Reduced Cardiac Index Reserve and Hypovolemia in Severe Falciparum Malaria
Kingston HWF., Ghose A., Rungpradubvong V., Satitthummanid S., Herdman MT., Plewes K., Leopold SJ., Ishioka H., Mohanty S., Maude RJ., Schultz MJ., Lagrand WK., Hossain MA., Day NPJ., White NJ., Anstey NM., Dondorp AM.

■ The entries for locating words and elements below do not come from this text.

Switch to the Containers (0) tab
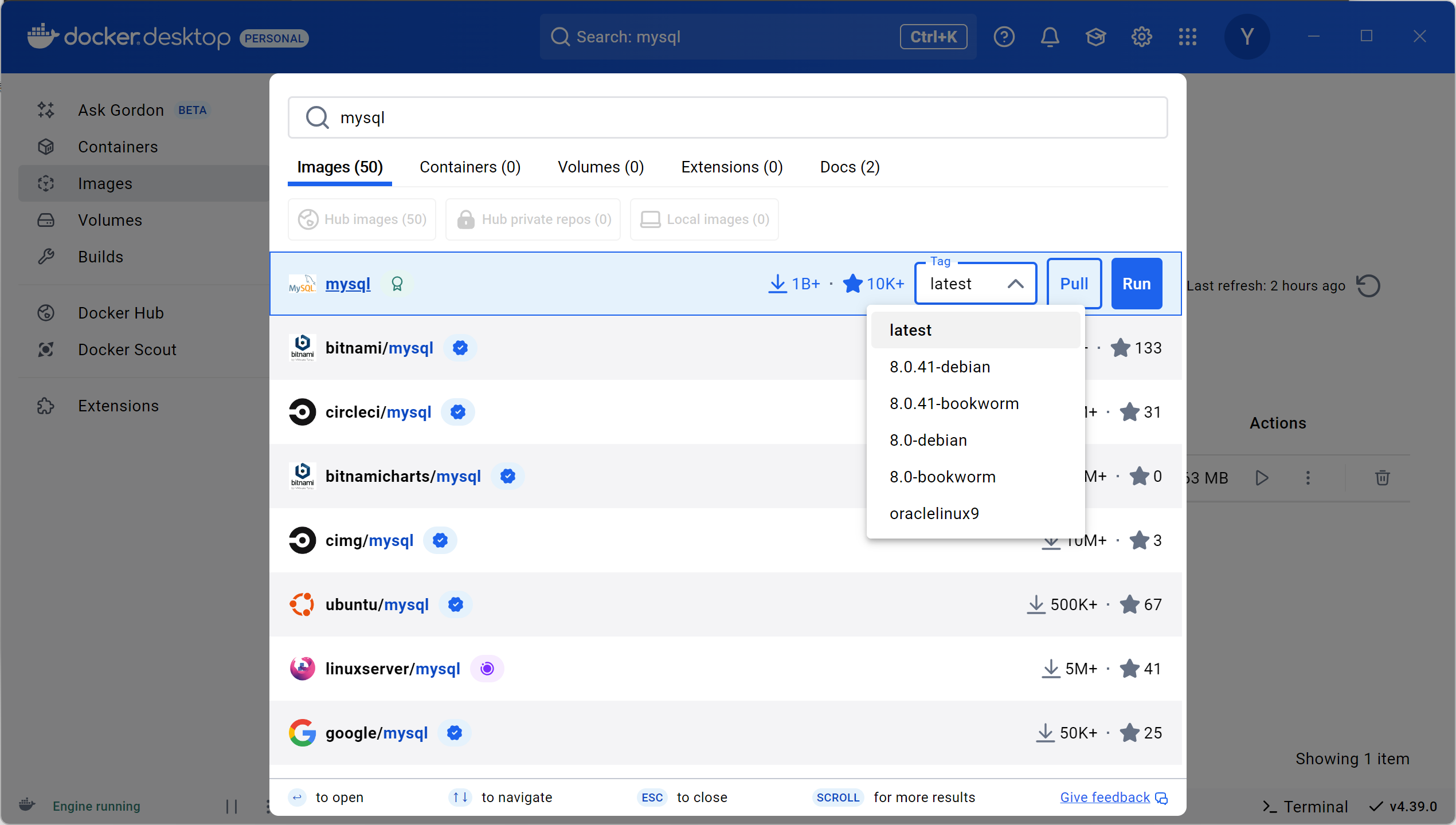 (x=469, y=167)
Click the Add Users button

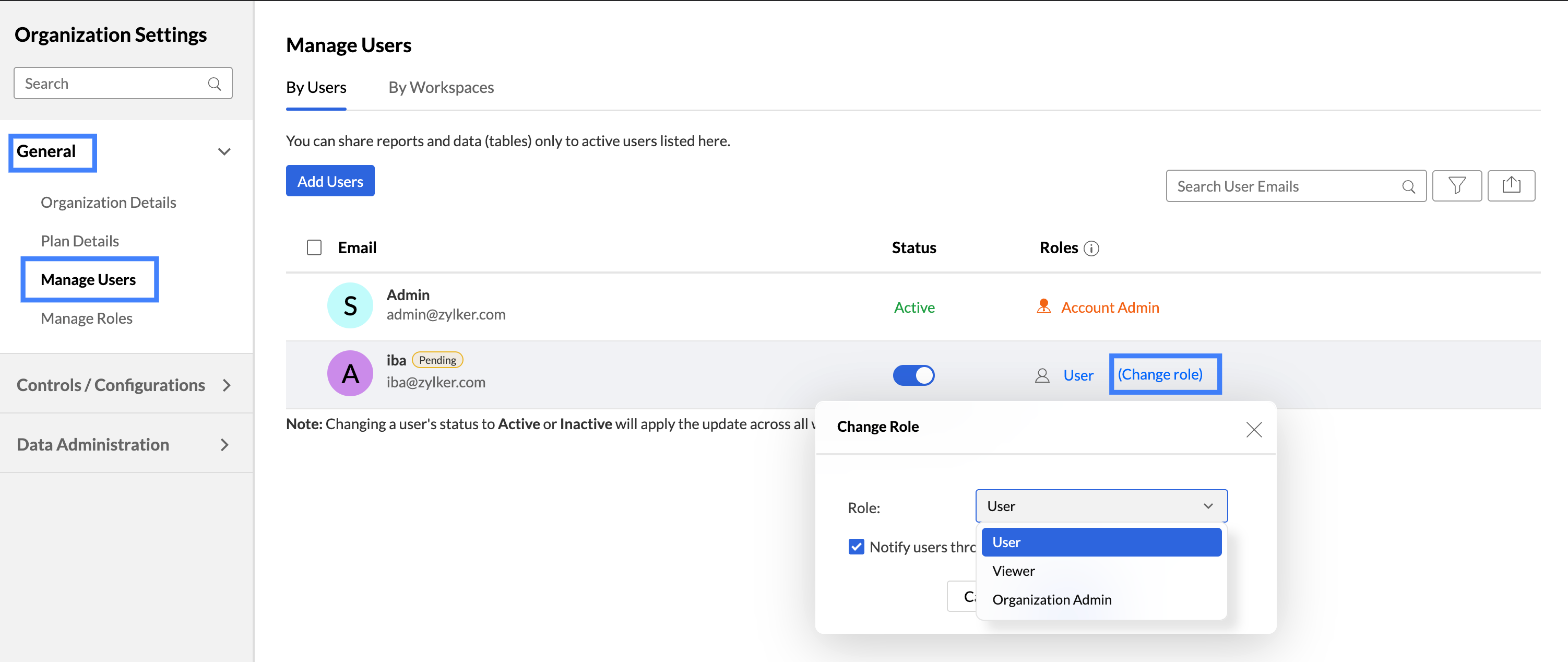[x=330, y=181]
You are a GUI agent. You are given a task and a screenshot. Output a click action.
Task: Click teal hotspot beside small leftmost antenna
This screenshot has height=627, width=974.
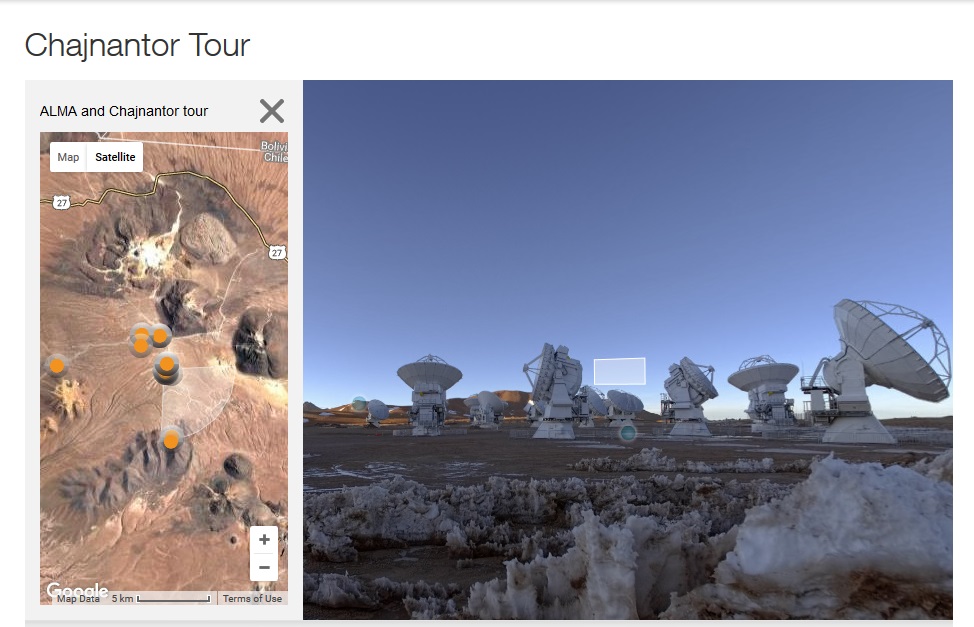click(359, 404)
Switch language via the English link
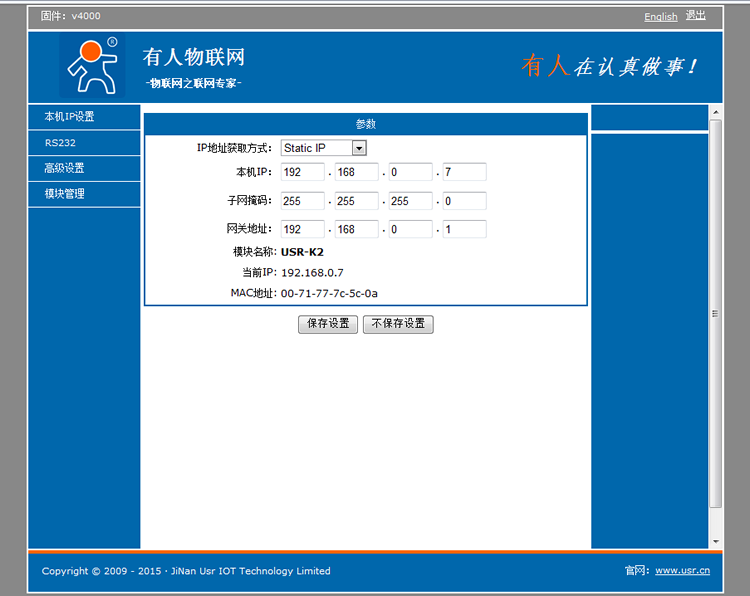 [x=660, y=17]
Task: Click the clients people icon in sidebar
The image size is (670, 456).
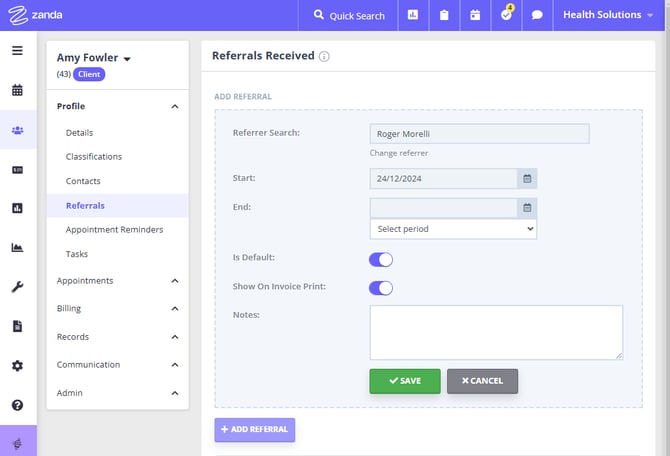Action: 17,129
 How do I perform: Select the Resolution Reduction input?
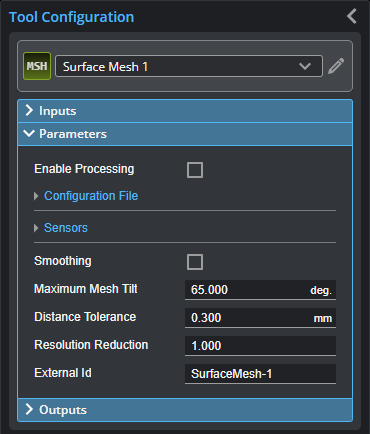[260, 346]
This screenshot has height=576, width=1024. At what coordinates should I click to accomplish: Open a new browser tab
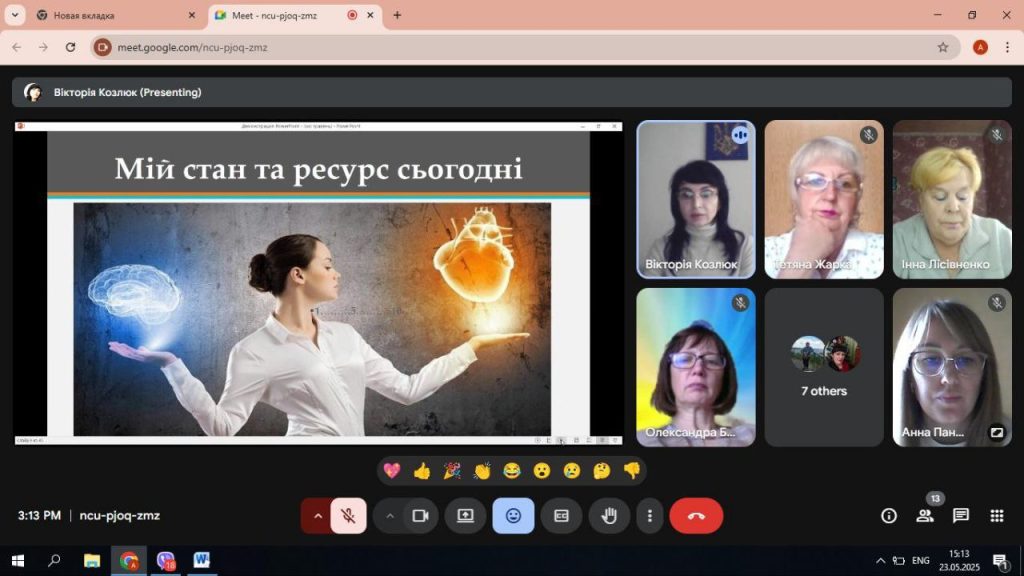(x=397, y=16)
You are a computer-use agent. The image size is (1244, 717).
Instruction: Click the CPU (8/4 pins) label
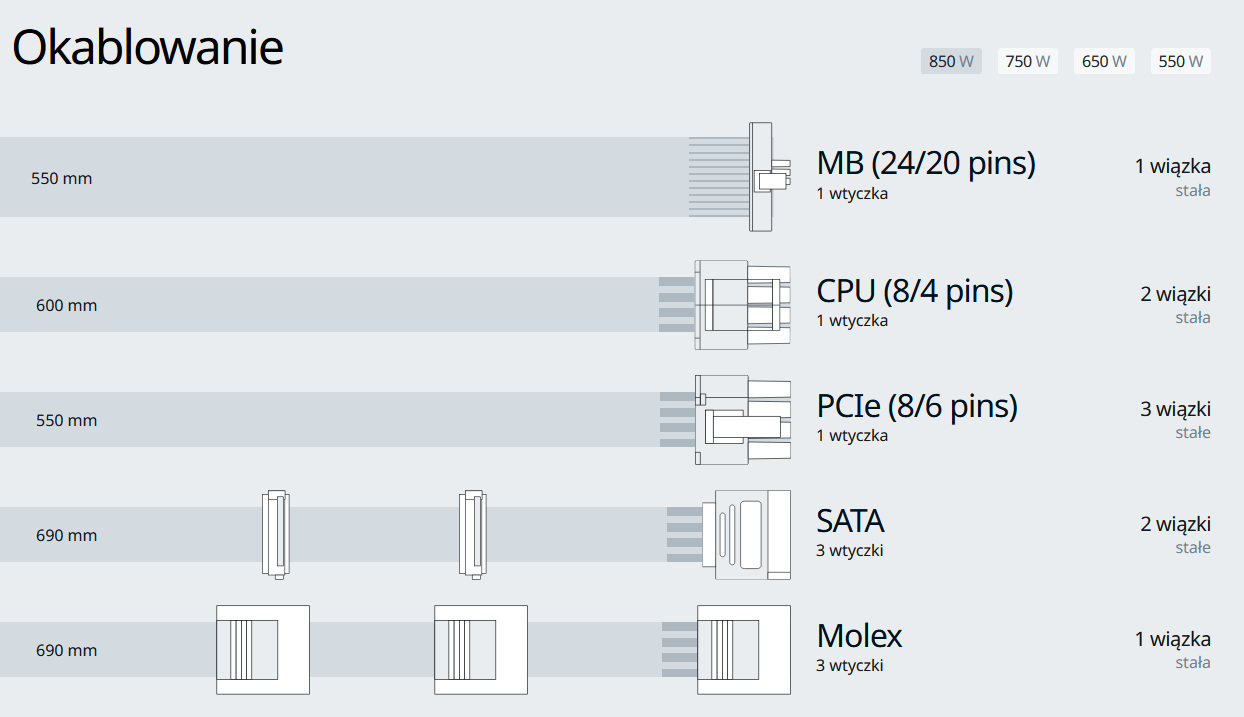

Abstract Background Impaired microvascular perfusion is central to the development of coma and lactic acidosis in severe falciparum malaria. Refractory hypotension is rare on admission but develops frequently in fatal cases. We assessed cardiac function and volume status in severe falciparum malaria and its prognostic significance. Methods Patients with severe (N = 101) or acute uncomplicated falciparum malaria (N = 83) were recruited from 2 hospitals in India and Bangladesh, and healthy participants (N = 44) underwent echocardiography. Results Patients with severe malaria had 38% shorter left ventricular (LV) filling times and 25% shorter LV ejection times than healthy participants because of tachycardia; however, stroke volume, LV internal diameter in diastole (LVIDd), and LV internal diameter in systole (LVIDs) indices were similar. A low endocardial fraction shortening (eFS) was present in 17% (9 of 52) of severe malaria patients. Adjusting for preload and afterload, eFS was similar in health and severe malaria. Fatal cases had smaller baseline LVIDd and LVIDs indices, more collapsible inferior vena cavae (IVC), and higher heart rates than survivors. The LVIDs and IVC collapsibility were independent predictors for mortality, together with base excess and Glasgow Coma Scale. Conclusions Patients with severe malaria have rapid ejection of a normal stroke volume. Fatal cases had features of relative hypovolemia and reduced cardiac index reserve.